With Angus's attention elsewhere, Jessamy had swung her bare legs out of the bed and gingerly sat up. She felt groggy, weak and light-headed. But she'd been pampered and mollycoddled for long enough. It was time to get dressed and try to figure out how they'd get back to Berwick, "Wh-where are my... tr-trousers Angus?"

"What the fuck are ye doin' lass? Ye're injured! Get back on the fuckin' bed."

Jessamy ignored him, "D-did you find... anything?"

Angus held up a small bundle wrapped in filthy sackcloth and carefully unrolled it. To reveal the unopened bottle of Tobermory Scotch whisky that Jessamy, Snook and Calgary had hidden the best part of thirty years earlier. Sunlight gleamed on the emerald green glass, "Fuck me Jess. How did ye know this'd be there?"

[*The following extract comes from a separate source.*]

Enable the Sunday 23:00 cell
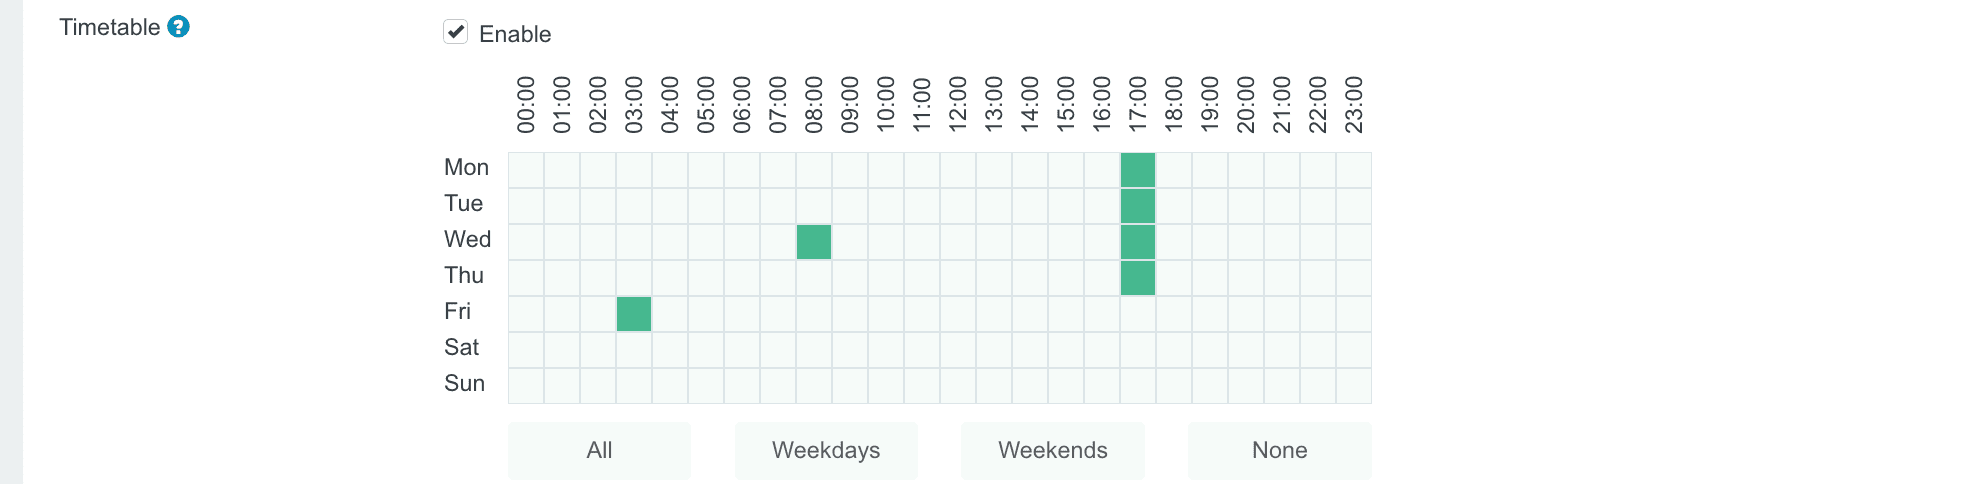This screenshot has width=1984, height=484. click(1354, 386)
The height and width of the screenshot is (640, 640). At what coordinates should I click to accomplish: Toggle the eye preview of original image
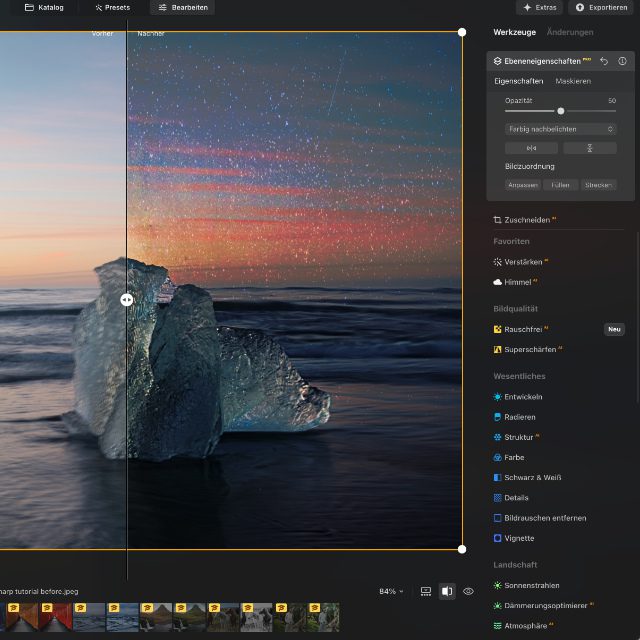tap(468, 591)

Jessamy tapped the side of her nose, "W-was... saving it. For... sp-special occasion. Think th-this counts... don't you?"

Angus knelt and wrapped his arms around her, careful not to put any pressure on her ribs, "Aye lass. It counts."

...

That lunchtime they ate bowls of thin but tasty Cullen Skunk. Made from fish freshly caught by Phoebe that morning and a few potatoes and wild garlic that Angus had managed to dig up. Phoebe had been understandably overjoyed to see her mother awake and wasted no time in telling Jessamy how Angus had protected her as she helped her dress.

Fresh buds were appearing on the trees alongside the main road out of the village Jessamy noticed, as she limped stiffly outside through the broken distillery gates with her daughter's help. Spring was on the way. Almost thirty years late, but nevertheless on the way.

After eating, Angus perched in the warm afternoon sunshine on a cast iron mooring cleat and waved the whisky bottle, "Fancy a wee dram? Sorry we've no poncey wee dram glasses."

Jessamy nodded, "Y-yes. Yes I do," she glanced at Phoebe, "and before you even suggest it young lady... no, you can't."

She gratefully accepted the bottle and took a swig, feeling the whisky's sting like liquid fire as she swallowed. Jessamy raised the bottle, before handing it back to Angus, "To old friends... and new beginnings."

A sound... like wind howling through cables on a stormy night echoed faintly off the surrounding hills, growing louder by the second. Angus stood, peering intently around at the sky as Jessamy carefully set the whisky bottle down.